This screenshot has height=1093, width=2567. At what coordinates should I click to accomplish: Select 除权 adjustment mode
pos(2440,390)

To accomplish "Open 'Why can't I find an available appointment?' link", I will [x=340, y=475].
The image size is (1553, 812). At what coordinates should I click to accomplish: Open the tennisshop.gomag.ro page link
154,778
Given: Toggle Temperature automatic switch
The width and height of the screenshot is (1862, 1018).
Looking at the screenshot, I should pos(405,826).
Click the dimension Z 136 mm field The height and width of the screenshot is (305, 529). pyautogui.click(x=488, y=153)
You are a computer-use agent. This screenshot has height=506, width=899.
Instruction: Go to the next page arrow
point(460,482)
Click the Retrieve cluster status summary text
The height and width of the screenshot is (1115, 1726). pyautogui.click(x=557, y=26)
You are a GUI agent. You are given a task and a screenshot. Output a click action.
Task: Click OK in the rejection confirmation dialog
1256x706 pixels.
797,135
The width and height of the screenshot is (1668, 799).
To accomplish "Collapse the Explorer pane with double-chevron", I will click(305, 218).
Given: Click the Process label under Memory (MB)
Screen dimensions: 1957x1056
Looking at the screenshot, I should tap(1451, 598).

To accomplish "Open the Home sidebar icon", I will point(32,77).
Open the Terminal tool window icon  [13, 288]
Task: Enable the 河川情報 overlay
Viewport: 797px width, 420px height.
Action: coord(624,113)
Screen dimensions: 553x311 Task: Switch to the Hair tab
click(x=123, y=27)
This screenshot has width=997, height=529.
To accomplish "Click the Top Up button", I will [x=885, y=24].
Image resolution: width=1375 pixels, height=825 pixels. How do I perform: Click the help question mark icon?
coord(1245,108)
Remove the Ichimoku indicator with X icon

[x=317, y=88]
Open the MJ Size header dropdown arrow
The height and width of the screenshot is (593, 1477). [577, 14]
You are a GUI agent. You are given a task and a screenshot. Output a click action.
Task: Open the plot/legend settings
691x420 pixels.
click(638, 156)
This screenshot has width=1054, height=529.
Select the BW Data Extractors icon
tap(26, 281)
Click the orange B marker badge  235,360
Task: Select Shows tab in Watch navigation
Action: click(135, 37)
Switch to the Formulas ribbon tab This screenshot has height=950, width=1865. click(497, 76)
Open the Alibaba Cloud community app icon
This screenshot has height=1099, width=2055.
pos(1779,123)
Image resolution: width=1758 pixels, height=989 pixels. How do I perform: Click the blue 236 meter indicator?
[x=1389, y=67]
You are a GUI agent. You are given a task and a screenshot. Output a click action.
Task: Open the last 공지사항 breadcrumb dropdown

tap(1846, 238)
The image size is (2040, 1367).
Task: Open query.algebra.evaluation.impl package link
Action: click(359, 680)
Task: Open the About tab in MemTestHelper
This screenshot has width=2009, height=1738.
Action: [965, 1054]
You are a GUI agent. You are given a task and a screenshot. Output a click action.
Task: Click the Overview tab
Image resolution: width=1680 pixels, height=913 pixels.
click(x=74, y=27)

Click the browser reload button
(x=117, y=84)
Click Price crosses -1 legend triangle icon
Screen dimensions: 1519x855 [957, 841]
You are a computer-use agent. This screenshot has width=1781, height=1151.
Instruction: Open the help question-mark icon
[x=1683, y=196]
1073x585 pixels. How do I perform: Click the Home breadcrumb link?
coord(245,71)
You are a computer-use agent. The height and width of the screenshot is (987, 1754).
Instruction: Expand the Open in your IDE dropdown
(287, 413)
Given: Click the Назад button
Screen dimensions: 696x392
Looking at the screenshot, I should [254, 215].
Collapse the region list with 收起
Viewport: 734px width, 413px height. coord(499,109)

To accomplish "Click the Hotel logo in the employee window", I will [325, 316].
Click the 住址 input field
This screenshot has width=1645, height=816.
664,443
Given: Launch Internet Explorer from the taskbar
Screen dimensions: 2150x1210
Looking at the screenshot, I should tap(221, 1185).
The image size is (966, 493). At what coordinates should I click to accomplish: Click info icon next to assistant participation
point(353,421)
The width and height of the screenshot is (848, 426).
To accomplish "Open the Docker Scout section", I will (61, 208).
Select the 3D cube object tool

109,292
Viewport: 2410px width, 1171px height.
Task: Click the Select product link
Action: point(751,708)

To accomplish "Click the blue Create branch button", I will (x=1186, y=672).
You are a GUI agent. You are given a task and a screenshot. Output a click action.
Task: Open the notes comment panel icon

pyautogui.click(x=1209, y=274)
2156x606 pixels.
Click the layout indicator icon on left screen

========

# [Exercise description]
Give an exact transcription of all the material.

# [Exercise output]
This screenshot has height=1093, width=2567. At what coordinates should I click to accomplish: Select 除权 adjustment mode
pos(2440,390)

To accomplish "Open 'Why can't I find an available appointment?' link", I will [x=340, y=475].
The image size is (1553, 812). At what coordinates should I click to accomplish: Open the tennisshop.gomag.ro page link
154,778
Given: Toggle Temperature automatic switch
The width and height of the screenshot is (1862, 1018).
Looking at the screenshot, I should pos(405,826).
Click the dimension Z 136 mm field The height and width of the screenshot is (305, 529). pyautogui.click(x=488, y=153)
You are a computer-use agent. This screenshot has height=506, width=899.
Instruction: Go to the next page arrow
point(460,482)
Click the Retrieve cluster status summary text
The height and width of the screenshot is (1115, 1726). pyautogui.click(x=557, y=26)
You are a GUI agent. You are given a task and a screenshot. Output a click action.
Task: Click OK in the rejection confirmation dialog
1256x706 pixels.
797,135
The width and height of the screenshot is (1668, 799).
To accomplish "Collapse the Explorer pane with double-chevron", I will click(305, 218).
Given: Click the Process label under Memory (MB)
Screen dimensions: 1957x1056
Looking at the screenshot, I should tap(1451, 598).

To accomplish "Open the Home sidebar icon", I will point(32,77).
Open the Terminal tool window icon  [13, 288]
Task: Enable the 河川情報 overlay
Viewport: 797px width, 420px height.
Action: coord(624,113)
Screen dimensions: 553x311 Task: Switch to the Hair tab
click(x=123, y=27)
This screenshot has width=997, height=529.
To accomplish "Click the Top Up button", I will [x=885, y=24].
Image resolution: width=1375 pixels, height=825 pixels. How do I perform: Click the help question mark icon?
coord(1245,108)
Remove the Ichimoku indicator with X icon

[x=317, y=88]
Open the MJ Size header dropdown arrow
The height and width of the screenshot is (593, 1477). [577, 14]
You are a GUI agent. You are given a task and a screenshot. Output a click action.
Task: Open the plot/legend settings
691x420 pixels.
click(638, 156)
This screenshot has width=1054, height=529.
Select the BW Data Extractors icon
tap(26, 281)
Click the orange B marker badge  235,360
Task: Select Shows tab in Watch navigation
Action: click(135, 37)
Switch to the Formulas ribbon tab This screenshot has height=950, width=1865. click(497, 76)
Open the Alibaba Cloud community app icon
This screenshot has height=1099, width=2055.
pos(1779,123)
Image resolution: width=1758 pixels, height=989 pixels. How do I perform: Click the blue 236 meter indicator?
[x=1389, y=67]
You are a GUI agent. You are given a task and a screenshot. Output a click action.
Task: Open the last 공지사항 breadcrumb dropdown

tap(1846, 238)
The image size is (2040, 1367).
Task: Open query.algebra.evaluation.impl package link
Action: click(359, 680)
Task: Open the About tab in MemTestHelper
This screenshot has width=2009, height=1738.
Action: [965, 1054]
You are a GUI agent. You are given a task and a screenshot. Output a click action.
Task: Click the Overview tab
Image resolution: width=1680 pixels, height=913 pixels.
click(x=74, y=27)

Click the browser reload button
(x=117, y=84)
Click Price crosses -1 legend triangle icon
Screen dimensions: 1519x855 [957, 841]
You are a computer-use agent. This screenshot has width=1781, height=1151.
Instruction: Open the help question-mark icon
[x=1683, y=196]
1073x585 pixels. How do I perform: Click the Home breadcrumb link?
coord(245,71)
You are a computer-use agent. The height and width of the screenshot is (987, 1754).
Instruction: Expand the Open in your IDE dropdown
(287, 413)
Given: Click the Назад button
Screen dimensions: 696x392
Looking at the screenshot, I should [254, 215].
Collapse the region list with 收起
Viewport: 734px width, 413px height. coord(499,109)

To accomplish "Click the Hotel logo in the employee window", I will [325, 316].
Click the 住址 input field
This screenshot has width=1645, height=816.
664,443
Given: Launch Internet Explorer from the taskbar
Screen dimensions: 2150x1210
Looking at the screenshot, I should tap(221, 1185).
The image size is (966, 493). At what coordinates should I click to accomplish: Click info icon next to assistant participation
point(353,421)
The width and height of the screenshot is (848, 426).
To accomplish "Open the Docker Scout section", I will (61, 208).
Select the 3D cube object tool

109,292
Viewport: 2410px width, 1171px height.
Task: Click the Select product link
Action: point(751,708)

To accomplish "Click the blue Create branch button", I will (x=1186, y=672).
You are a GUI agent. You are given a task and a screenshot. Output a click action.
Task: Open the notes comment panel icon

pyautogui.click(x=1209, y=274)
2156x606 pixels.
Click the layout indicator icon on left screen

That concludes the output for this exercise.